I'm very pleased to be back at GPO and working again with the depository community.
Would the audience please stand to identify yourselves by library type: academic (all and then all that do not consider themselves large), public, academic law, other law, research libraries, federal/military libraries, court, state and other. Could the library directors stand and be recognized? Thank you all for taking the time to come and participate. We are especially grateful to the library directors for taking the time to come and be part of these discussions about the future of the FDLP.
I'd like to announce several staff changes within the Superintendent of Documents organization:
- T.C. Evans was promoted to Deputy Superintendent of Documents in January;
- Ric Davis has been promoted to Director of the Office of Electronic Information Dissemination Services (EIDS)
- Bonnie Trivizas is retiring as Chief of the Library Division in the Library Programs Service and Sheila McGarr is returning to GPO in that position;
- T.C. Evans is serving as the Acting Director of Sales until that position is filled; applications for that position have been received and are being reviewed, so there should be an announcement on that position within a few weeks;
- Karen Sieger has been promoted to Product Services Manager in EIDS; she led the team that has developed the new web pages for GPO Access.
New GPO Access Pages
The launch of the new GPO Access pages was the culmination of months of work with focus groups, through usability testing, user surveys, and feedback received through the GPO Access User Support Team from Congress, Federal agencies, the depository library community, and the public. The prototype pages were shown at the ALA midwinter meeting and other places in advance of launch. The use of the new website designation, <www.gpoaccess.gov>, was not certain until the Thursday before the Council meeting. I apologize for the lack of more advance notice on the change in the URL. The old addresses will continue to work for some time and redirects will be put in place for each of the old links. We have heard the concerns of the community and will make sure that major changes are announced in advance next time.
New Depository Library Council Members
I want to ask the new members of the Depository Library Council to stand and be recognized as I mention their names.

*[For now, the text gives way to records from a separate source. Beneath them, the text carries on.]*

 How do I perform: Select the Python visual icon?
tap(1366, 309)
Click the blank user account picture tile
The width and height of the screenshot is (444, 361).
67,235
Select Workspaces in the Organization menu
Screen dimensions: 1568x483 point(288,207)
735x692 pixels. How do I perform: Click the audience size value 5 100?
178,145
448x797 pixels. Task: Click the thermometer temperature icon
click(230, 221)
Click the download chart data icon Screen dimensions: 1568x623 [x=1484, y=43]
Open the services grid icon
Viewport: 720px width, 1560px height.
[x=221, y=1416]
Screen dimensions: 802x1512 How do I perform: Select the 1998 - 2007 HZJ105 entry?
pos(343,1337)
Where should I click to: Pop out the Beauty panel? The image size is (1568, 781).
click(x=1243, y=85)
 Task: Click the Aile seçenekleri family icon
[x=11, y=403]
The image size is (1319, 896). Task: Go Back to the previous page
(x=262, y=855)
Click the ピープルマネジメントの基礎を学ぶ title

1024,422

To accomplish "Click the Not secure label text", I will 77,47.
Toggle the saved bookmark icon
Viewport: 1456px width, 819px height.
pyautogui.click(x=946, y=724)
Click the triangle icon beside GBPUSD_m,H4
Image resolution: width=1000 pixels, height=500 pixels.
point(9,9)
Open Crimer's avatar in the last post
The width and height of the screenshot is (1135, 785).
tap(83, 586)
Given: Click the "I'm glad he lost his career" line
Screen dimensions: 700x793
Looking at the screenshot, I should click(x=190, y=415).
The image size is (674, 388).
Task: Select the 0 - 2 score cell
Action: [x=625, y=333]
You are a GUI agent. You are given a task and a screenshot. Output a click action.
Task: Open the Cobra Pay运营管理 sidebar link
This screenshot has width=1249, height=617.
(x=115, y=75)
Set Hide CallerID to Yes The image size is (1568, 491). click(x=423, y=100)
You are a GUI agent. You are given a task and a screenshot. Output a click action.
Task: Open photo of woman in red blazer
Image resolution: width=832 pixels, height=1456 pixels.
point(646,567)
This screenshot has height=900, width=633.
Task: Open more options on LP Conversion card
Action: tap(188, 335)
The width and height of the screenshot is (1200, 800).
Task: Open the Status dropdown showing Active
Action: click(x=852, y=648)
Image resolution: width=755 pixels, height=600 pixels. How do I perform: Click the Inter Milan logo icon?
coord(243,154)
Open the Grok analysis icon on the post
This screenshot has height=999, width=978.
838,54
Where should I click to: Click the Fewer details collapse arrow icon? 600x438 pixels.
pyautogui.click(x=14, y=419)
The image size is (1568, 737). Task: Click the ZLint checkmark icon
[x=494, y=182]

Their terms will begin in October 2003. We are pleased that four of them could be with us at this meeting. Present at the meeting are Chuck Eckman from Stanford University; Cheryl Malone from the University of Arizona School of Information Resources and Library Science (SIRLS), Barbara Selby from the University of Virginia Law Library, and Duncan Aldrich from the University of Nevada, Reno. John Graham from the Cincinnati Hamilton County Public Library was unable to attend because it is tax season and he is short of staff.
Projects and Plans
GPO is negotiating a Memorandum of Understanding (MOU) with the National Archives and Records Administration (NARA). This contract will make GPO an official "archival affiliate" and all of the GPO Access databases will be considered the official archival copies as if they had been transferred to NARA, but GPO will continue to maintain them for permanent public access.
Ric Davis is leading a GPO task force to implement digital signatures on Congressional bills, Federal Register documents and eventually on all GPO Access files. These digital signatures will allow users of downloaded files to determine that the files are unchanged since they were "authenticated" by GPO.
Bruce James has indicated that the first year of his term as Public Printer will be spent gathering facts about where GPO and its partners are and what we anticipate for the future, as a basis for a strategic planning process. He has encouraged GPO to work with the community to develop demonstration or pilot projects, which will test ideas about services that we may wish to offer in the future and provide facts about how such services should be implemented. GPO will also use surveys both to support data gathering and analysis of the pilot projects and to gather more general information about the FDLP and its users.
We have a number of pilot projects that are underway or contemplated:
- Economic Development Pilot: The work of the Council's Subcommittee on Attrition and Retention (SOAR) shows that many of the libraries that left the program in recent years are small academic and public libraries in economically disadvantaged areas. GPO is developing a pilot project that will help comparable libraries that remain in the FDLP to focus their collection and services on government publications that are specifically applicable to community economic development. GPO will combine that recommended collection with specialized training on the utilization of the resources and seek training and other assistance from agencies with responsibility for small and minority business development. GPO may also provide workstations to these libraries, since they may not be able to afford the initial investment in appropriate equipment. We hope this program will provide a strong economic benefit and real incentive for such libraries to remain in the program and utilize information available from the Federal government to assist their communities.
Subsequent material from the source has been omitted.